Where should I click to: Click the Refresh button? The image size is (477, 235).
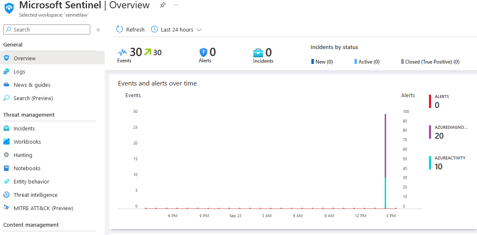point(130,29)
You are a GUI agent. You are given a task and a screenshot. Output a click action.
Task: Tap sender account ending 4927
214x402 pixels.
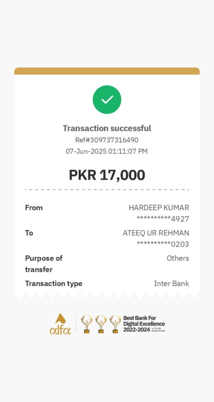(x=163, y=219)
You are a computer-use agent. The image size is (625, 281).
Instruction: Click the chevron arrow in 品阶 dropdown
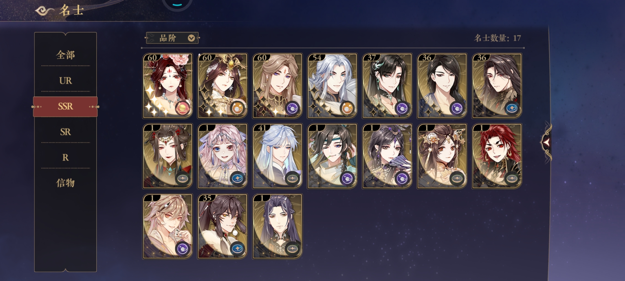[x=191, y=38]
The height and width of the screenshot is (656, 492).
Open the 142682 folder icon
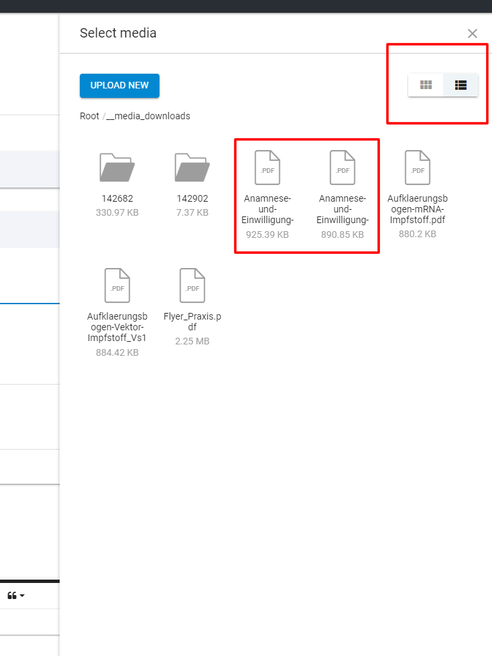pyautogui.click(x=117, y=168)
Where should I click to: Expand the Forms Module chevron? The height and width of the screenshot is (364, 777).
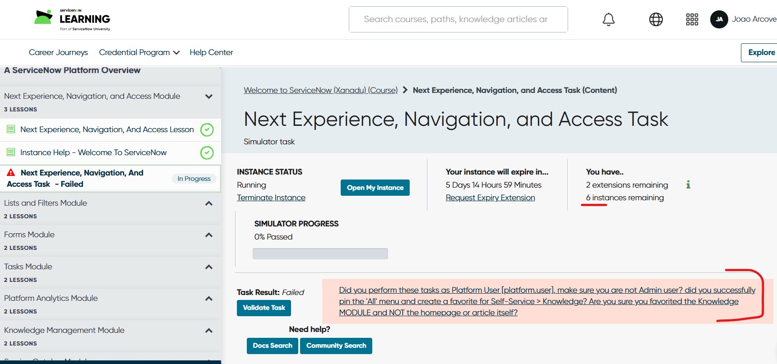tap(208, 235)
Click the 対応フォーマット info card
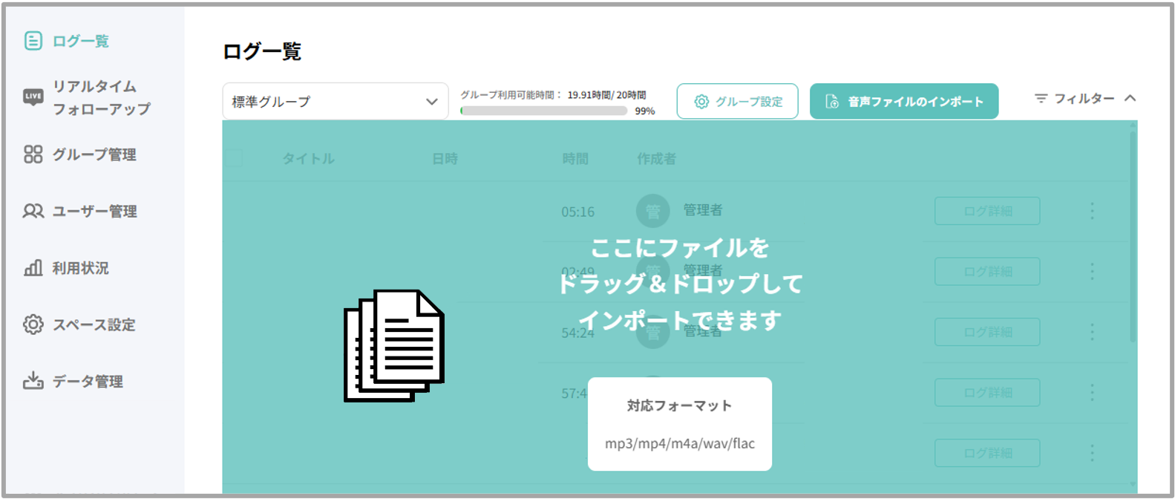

==

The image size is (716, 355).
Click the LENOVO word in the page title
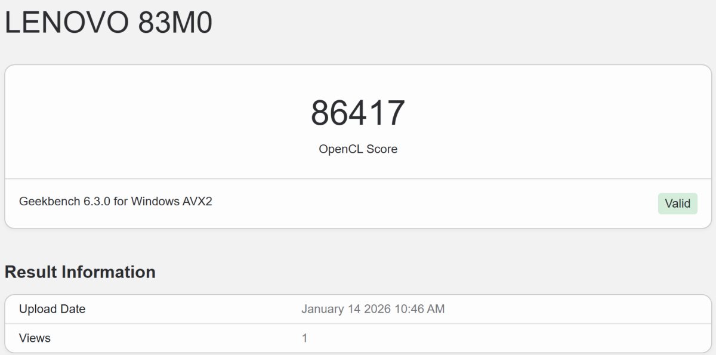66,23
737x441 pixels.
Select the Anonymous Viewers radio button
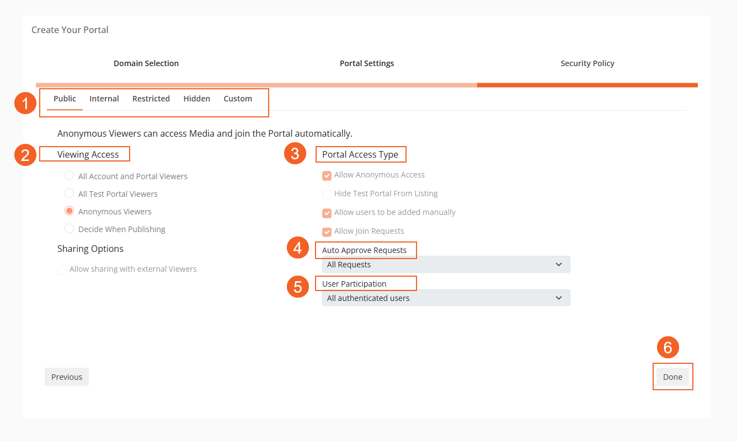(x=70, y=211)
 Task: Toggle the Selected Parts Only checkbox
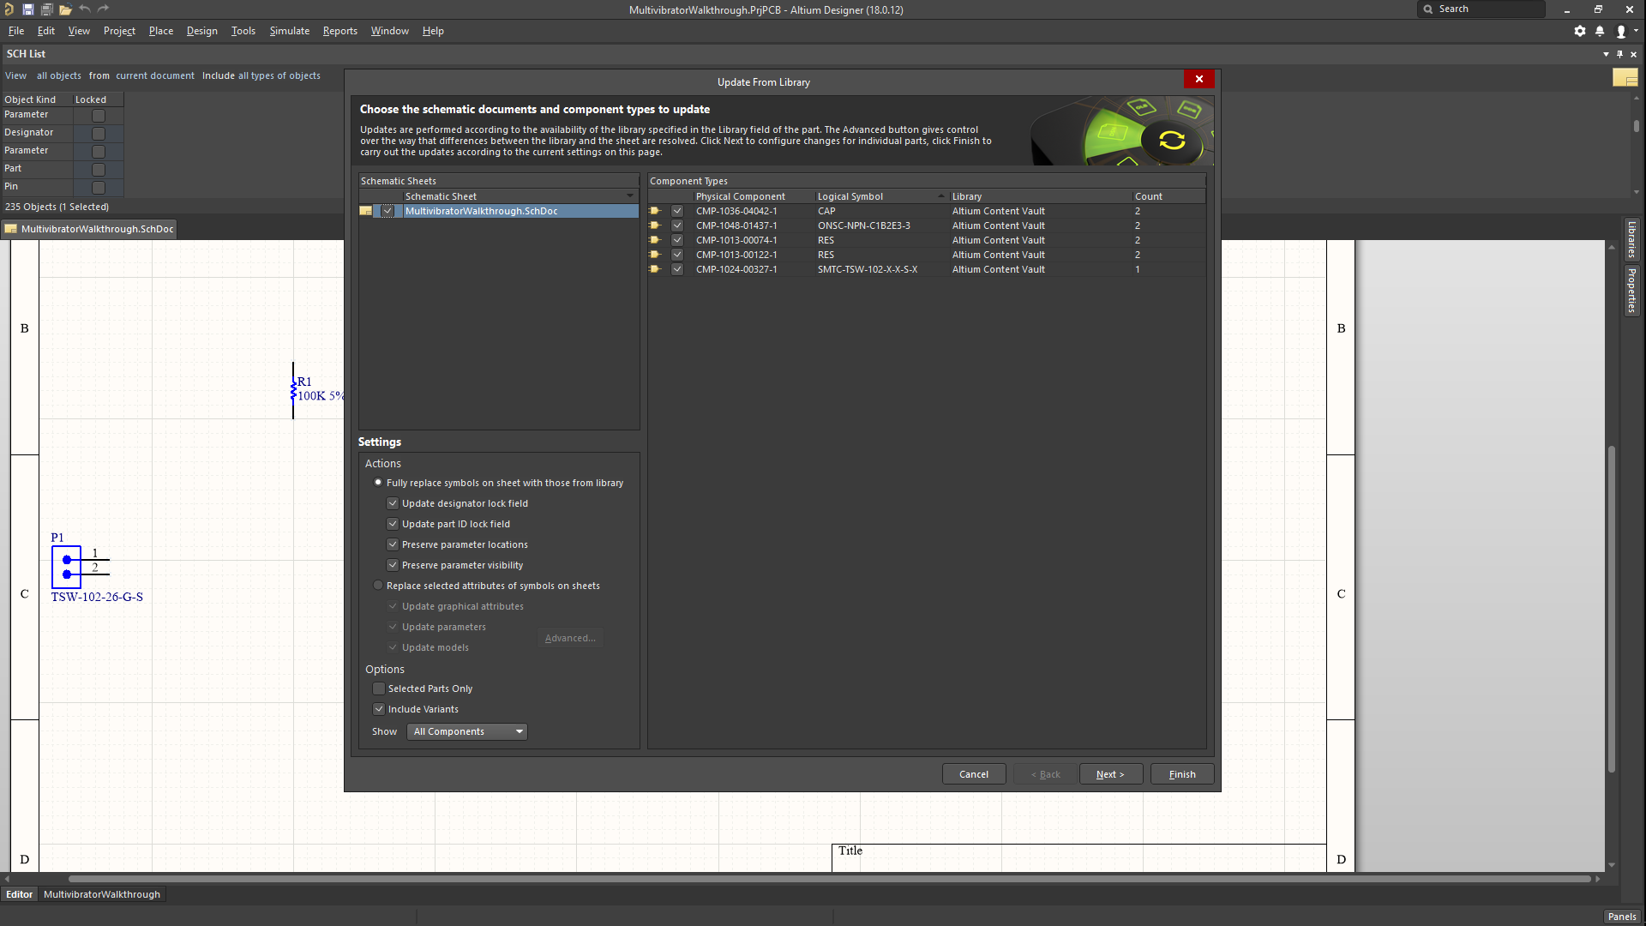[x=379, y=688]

==

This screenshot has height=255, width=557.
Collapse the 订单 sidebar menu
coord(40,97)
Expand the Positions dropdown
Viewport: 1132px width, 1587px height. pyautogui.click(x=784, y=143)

- [Instructions for the task]:
Exact repeat of the material above: every line from the one with "Where should I click to: Expand" through the one with "Click the 対応フォーマット info card", endpoints included, and nothing more. No pictures.

- [Answer space]:
Where should I click to: Expand the Forms Module chevron? The height and width of the screenshot is (364, 777).
tap(208, 235)
Click the 対応フォーマット info card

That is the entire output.